Cutting is one of the outward signs of deep inner distress, and comes under the heading of self-harm. It often arises when there seems to be no other way to communicate, no other way to cope with overwhelming emotional pain. It should be regarded as a cry for help, a way to release the pain, a way to go on living, somehow. Sadly, those who cut themselves often experience a deep feeling of shame, so people who are in need of help, often hide the cuts, the outward signs of that need. So the underlying causes provide the reasons as to why cutting is a part of someone's life.
CAUSES: A major cause is considered to be an emotional or physical trauma in childhood or young adulthood. This could have been physical violence, sexual or emotional abuse, separation, neglect, bullying, institutionalization, pressure, all these are contributary factors that result in emotional trauma. Such experiences erode self esteem and confidence and the person will bury the feelings, or even worse, blame themselves for what was not their fault.
Part of the problem lies in the absence of a trusted confidante or adult, and worse, the betrayal of trust by a loved or trusted adult. Other reasons for cutting include mental health issues, drug or alcohol abuse, debt or homelessness, stress and depression. In the case of young people, figures show that at least 10% of 15-16 years olds have cut themselves, probably due to pressures at school on within the family, or just from the pain of growing up. Though younger people are more likely to cut themselves, girls in particular, it emerges that many adults, such as working mothers, men in prison, people under major life pressures, who have in the past suffered trauma, or who are presently suffering, can and do cut themselves. Triggers such as memories, anniversaries, an offender's release from prison, a major life change, all can bring on the need to cut. It may only happen a few times, or it may become an addictive habit.

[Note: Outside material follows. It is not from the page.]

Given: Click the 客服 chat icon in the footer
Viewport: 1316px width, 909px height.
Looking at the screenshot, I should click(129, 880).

WHY CUTTING SEEMS TO HELP: Negative emotions and unbearable powerlessness seek to escape in some way. When there appears to be no other course of action open that offers relief, cutting helps.

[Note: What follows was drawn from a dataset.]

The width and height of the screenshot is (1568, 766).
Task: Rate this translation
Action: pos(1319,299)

It helps the individual to release pent-up emotions that seem to be drowning them. Feelings like anger, grief, fear, guilt, rage and lonliness, all the negatives, are released via the body, with that cutting. After all, as the blood oozes out of a cut, it is as though the pain is coming out in physical form. In another way, it serves as a form of punishment, possibly where deep-seated, imagined guilt, or lack of self-worth pertain. As the inner pain is seen to be released, dealing with it by tending to the wound, can give a person some sense of power and control. It can also be a comfort, distracting the thoughts away from the mental hurt, by inflicting a greater, physical hurt.
As a cry for help, cutting is one way to ask for it, to let another person or a professional in the medical and mental health field, see that there is deep suffering here. Cutting helps to dim the bad feelings, it brings relief, it calls for help; rarely is it ever meant to be suicidal. Instead, it represents a way of staying alive, getting through, when everything is too hard to cope with.
So cutting helps to control feelings; it gets some people through terrible agony, it asks for help, it communicates and relieves pain. Though it may be difficult to understand how anyone can deliberately inflict such physical pain on themselves, perhaps having some concept as to why they have to do it, will bring a deeper understanding and empathy. We never really know the suffering some people have had to endure. We should recognize a fellow human being in need and offer support, along with non-judgemental understanding.